WHAT IS EXPECTED -
Reproduce exactly, and only, the lines below from the one containing "Click the Spin button" through the one containing "Given: Open the tweet".

TASK INPUTS -
# # # # # # #

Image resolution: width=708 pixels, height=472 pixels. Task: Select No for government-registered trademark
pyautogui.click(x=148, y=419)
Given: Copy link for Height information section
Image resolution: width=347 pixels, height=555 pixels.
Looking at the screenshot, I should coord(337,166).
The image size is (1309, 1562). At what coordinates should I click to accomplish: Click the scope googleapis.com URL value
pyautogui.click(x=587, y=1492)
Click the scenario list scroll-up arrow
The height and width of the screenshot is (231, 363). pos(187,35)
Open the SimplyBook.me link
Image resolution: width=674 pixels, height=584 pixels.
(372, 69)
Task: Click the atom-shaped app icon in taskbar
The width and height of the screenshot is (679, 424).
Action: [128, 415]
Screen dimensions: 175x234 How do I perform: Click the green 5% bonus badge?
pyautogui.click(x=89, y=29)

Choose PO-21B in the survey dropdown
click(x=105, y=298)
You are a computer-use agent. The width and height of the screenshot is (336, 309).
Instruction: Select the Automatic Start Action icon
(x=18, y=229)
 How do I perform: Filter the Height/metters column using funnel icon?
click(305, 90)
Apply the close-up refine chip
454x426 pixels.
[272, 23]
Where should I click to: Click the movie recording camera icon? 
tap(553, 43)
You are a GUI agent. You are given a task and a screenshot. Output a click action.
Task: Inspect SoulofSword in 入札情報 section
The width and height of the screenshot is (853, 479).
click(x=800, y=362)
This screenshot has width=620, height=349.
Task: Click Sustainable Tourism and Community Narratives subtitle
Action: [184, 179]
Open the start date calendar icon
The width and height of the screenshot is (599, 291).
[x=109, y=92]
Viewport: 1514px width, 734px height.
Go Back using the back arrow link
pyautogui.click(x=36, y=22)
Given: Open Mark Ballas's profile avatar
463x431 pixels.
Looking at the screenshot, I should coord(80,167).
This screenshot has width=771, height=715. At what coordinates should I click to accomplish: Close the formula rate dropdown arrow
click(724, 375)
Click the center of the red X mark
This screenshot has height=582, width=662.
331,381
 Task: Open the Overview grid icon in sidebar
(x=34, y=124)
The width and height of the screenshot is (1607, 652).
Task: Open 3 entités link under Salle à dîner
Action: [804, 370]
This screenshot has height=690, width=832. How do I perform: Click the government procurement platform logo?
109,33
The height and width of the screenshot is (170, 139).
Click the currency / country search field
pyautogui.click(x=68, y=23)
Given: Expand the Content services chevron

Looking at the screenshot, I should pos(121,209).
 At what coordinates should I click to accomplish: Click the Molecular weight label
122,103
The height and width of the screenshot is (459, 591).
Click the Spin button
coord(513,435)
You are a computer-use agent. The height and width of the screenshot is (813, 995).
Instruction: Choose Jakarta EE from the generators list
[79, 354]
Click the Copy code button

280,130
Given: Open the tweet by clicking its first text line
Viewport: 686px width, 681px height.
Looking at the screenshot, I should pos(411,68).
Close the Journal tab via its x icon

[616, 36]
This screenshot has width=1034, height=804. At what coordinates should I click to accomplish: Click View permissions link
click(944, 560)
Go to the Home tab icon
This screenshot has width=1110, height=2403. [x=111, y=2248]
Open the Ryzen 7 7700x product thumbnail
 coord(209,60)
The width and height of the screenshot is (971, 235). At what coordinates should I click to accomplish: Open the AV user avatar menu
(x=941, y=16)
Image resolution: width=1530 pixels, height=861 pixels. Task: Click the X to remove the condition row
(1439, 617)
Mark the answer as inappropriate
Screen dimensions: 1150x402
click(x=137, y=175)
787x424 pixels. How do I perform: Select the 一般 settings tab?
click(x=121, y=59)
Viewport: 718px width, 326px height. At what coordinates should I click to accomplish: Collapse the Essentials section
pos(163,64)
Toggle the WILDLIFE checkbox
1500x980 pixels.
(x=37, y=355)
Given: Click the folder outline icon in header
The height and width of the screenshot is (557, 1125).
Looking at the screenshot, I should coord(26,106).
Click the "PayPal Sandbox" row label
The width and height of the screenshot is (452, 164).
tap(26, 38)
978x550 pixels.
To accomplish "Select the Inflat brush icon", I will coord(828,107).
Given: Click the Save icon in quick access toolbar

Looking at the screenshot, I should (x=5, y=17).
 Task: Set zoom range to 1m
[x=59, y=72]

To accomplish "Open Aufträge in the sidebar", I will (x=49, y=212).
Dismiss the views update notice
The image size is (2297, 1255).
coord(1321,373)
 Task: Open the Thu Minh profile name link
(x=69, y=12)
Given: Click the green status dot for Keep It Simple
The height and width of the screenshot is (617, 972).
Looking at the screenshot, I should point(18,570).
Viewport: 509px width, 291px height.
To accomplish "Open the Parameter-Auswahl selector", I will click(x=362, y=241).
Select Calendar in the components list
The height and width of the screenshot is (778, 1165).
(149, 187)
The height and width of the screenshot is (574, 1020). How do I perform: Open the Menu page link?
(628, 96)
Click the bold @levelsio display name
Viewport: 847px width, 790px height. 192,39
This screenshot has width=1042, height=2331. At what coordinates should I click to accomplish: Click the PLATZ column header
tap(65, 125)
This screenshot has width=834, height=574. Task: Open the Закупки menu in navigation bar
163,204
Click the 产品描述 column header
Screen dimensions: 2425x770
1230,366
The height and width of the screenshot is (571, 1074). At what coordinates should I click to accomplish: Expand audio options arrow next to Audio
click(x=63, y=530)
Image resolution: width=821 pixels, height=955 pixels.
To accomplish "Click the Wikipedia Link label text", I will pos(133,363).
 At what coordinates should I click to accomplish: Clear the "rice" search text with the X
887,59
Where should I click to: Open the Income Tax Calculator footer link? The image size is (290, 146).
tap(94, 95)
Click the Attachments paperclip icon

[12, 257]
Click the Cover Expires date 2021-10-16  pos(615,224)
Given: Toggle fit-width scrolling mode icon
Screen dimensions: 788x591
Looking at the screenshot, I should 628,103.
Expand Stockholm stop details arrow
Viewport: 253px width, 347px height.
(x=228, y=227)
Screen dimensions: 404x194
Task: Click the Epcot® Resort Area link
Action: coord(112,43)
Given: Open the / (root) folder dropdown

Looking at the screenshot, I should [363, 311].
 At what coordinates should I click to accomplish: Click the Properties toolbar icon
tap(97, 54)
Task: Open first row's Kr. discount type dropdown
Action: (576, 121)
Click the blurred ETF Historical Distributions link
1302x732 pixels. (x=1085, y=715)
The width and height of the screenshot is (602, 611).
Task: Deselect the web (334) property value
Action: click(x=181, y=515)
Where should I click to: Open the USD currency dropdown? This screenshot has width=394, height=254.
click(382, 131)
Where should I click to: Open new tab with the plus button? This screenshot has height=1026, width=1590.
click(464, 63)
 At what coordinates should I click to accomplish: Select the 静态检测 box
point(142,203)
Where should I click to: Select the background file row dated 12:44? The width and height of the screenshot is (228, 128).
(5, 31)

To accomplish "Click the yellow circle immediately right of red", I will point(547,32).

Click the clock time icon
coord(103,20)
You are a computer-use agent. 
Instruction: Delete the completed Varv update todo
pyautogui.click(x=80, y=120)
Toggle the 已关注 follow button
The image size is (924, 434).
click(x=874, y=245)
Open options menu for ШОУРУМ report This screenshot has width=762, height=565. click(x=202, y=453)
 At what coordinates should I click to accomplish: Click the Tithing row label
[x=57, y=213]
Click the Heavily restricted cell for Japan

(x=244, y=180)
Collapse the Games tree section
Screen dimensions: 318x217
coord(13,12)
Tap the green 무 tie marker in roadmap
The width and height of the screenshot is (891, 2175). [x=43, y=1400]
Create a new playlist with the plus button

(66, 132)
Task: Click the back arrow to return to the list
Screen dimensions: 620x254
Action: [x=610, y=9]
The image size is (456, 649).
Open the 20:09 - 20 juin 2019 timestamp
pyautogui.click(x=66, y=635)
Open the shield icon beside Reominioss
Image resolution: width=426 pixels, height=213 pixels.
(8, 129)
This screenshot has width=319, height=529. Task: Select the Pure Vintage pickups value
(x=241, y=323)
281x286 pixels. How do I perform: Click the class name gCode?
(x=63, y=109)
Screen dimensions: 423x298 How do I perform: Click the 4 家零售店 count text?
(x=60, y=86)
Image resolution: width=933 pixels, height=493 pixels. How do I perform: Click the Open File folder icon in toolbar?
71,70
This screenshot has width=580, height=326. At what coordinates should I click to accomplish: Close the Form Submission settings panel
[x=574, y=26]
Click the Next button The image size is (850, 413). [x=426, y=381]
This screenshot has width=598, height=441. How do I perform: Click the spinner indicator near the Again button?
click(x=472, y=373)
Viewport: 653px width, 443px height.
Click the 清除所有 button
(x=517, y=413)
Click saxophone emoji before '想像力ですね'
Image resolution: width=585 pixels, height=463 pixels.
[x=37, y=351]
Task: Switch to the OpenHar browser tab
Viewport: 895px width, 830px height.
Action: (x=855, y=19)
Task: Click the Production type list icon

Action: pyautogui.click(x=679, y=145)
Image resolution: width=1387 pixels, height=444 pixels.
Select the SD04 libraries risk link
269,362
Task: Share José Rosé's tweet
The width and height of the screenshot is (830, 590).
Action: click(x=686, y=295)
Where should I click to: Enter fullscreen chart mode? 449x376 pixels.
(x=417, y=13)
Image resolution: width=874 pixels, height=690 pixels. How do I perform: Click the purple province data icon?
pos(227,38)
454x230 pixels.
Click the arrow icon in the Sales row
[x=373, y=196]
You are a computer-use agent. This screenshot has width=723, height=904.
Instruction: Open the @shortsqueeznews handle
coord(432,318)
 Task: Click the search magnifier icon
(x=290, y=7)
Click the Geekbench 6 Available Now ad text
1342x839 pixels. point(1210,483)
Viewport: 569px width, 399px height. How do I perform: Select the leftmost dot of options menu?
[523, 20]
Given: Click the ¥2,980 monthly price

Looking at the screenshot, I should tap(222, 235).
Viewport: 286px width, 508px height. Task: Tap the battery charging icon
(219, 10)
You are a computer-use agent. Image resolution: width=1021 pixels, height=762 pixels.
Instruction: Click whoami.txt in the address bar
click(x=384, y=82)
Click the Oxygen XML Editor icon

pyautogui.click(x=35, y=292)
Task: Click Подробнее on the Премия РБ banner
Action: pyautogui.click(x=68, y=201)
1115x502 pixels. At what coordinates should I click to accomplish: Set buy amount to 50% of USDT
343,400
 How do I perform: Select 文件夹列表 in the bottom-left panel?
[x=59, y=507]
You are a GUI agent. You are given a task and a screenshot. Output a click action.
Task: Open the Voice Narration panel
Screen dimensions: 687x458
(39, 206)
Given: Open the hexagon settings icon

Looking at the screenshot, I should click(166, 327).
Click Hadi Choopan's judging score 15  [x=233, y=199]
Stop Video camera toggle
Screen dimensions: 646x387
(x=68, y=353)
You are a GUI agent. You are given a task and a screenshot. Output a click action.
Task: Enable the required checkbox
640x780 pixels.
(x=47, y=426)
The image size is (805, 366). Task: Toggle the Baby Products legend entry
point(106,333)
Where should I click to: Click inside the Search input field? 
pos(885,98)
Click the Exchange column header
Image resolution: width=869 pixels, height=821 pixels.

# # # # # # #

WRITTEN ANSWER -
Click the Spin button
coord(513,435)
You are a computer-use agent. The height and width of the screenshot is (813, 995).
Instruction: Choose Jakarta EE from the generators list
[79, 354]
Click the Copy code button

280,130
Given: Open the tweet by clicking its first text line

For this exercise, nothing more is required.